##### Records provided #####
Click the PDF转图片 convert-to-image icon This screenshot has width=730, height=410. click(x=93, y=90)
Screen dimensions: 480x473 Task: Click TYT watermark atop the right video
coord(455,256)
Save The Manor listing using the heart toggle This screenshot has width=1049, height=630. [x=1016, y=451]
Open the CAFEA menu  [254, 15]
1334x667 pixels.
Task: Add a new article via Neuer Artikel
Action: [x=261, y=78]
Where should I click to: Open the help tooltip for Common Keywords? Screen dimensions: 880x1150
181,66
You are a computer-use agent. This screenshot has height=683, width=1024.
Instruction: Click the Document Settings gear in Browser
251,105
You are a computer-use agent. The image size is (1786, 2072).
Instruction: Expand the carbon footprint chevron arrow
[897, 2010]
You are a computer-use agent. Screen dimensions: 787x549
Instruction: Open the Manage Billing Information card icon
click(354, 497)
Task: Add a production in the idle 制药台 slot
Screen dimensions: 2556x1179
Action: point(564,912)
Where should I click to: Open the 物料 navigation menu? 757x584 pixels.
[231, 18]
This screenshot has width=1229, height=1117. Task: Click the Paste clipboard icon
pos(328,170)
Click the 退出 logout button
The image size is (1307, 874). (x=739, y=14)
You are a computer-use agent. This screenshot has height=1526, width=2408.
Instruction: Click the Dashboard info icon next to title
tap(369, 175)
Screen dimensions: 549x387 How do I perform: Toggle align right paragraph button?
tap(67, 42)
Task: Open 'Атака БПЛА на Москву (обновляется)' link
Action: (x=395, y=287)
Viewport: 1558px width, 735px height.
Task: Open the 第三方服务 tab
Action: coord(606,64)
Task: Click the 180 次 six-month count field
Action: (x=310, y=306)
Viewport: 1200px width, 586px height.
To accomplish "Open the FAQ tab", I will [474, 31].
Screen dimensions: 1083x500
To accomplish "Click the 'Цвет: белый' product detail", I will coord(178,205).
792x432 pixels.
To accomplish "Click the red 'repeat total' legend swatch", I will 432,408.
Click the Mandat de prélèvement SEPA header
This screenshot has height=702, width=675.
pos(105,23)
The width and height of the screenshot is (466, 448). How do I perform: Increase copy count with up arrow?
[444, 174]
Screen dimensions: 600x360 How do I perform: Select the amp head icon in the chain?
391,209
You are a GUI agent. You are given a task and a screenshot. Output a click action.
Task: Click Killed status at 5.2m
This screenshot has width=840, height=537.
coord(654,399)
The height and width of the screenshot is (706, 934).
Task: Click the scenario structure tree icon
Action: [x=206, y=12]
#####
Your objective: Exactly reproduce all of the entries.

Problem solution:
Click the PDF转图片 convert-to-image icon This screenshot has width=730, height=410. click(x=93, y=90)
Screen dimensions: 480x473 Task: Click TYT watermark atop the right video
coord(455,256)
Save The Manor listing using the heart toggle This screenshot has width=1049, height=630. [x=1016, y=451]
Open the CAFEA menu  [254, 15]
1334x667 pixels.
Task: Add a new article via Neuer Artikel
Action: [x=261, y=78]
Where should I click to: Open the help tooltip for Common Keywords? Screen dimensions: 880x1150
181,66
You are a computer-use agent. This screenshot has height=683, width=1024.
Instruction: Click the Document Settings gear in Browser
251,105
You are a computer-use agent. The image size is (1786, 2072).
Instruction: Expand the carbon footprint chevron arrow
[897, 2010]
You are a computer-use agent. Screen dimensions: 787x549
Instruction: Open the Manage Billing Information card icon
click(354, 497)
Task: Add a production in the idle 制药台 slot
Screen dimensions: 2556x1179
Action: point(564,912)
Where should I click to: Open the 物料 navigation menu? 757x584 pixels.
[231, 18]
This screenshot has width=1229, height=1117. Task: Click the Paste clipboard icon
pos(328,170)
Click the 退出 logout button
The image size is (1307, 874). (x=739, y=14)
You are a computer-use agent. This screenshot has height=1526, width=2408.
Instruction: Click the Dashboard info icon next to title
tap(369, 175)
Screen dimensions: 549x387 How do I perform: Toggle align right paragraph button?
tap(67, 42)
Task: Open 'Атака БПЛА на Москву (обновляется)' link
Action: (x=395, y=287)
Viewport: 1558px width, 735px height.
Task: Open the 第三方服务 tab
Action: coord(606,64)
Task: Click the 180 次 six-month count field
Action: (x=310, y=306)
Viewport: 1200px width, 586px height.
To accomplish "Open the FAQ tab", I will [474, 31].
Screen dimensions: 1083x500
To accomplish "Click the 'Цвет: белый' product detail", I will coord(178,205).
792x432 pixels.
To accomplish "Click the red 'repeat total' legend swatch", I will 432,408.
Click the Mandat de prélèvement SEPA header
This screenshot has height=702, width=675.
pos(105,23)
The width and height of the screenshot is (466, 448). How do I perform: Increase copy count with up arrow?
[444, 174]
Screen dimensions: 600x360 How do I perform: Select the amp head icon in the chain?
391,209
You are a GUI agent. You are given a task and a screenshot. Output a click action.
Task: Click Killed status at 5.2m
This screenshot has width=840, height=537.
coord(654,399)
The height and width of the screenshot is (706, 934).
Task: Click the scenario structure tree icon
Action: [x=206, y=12]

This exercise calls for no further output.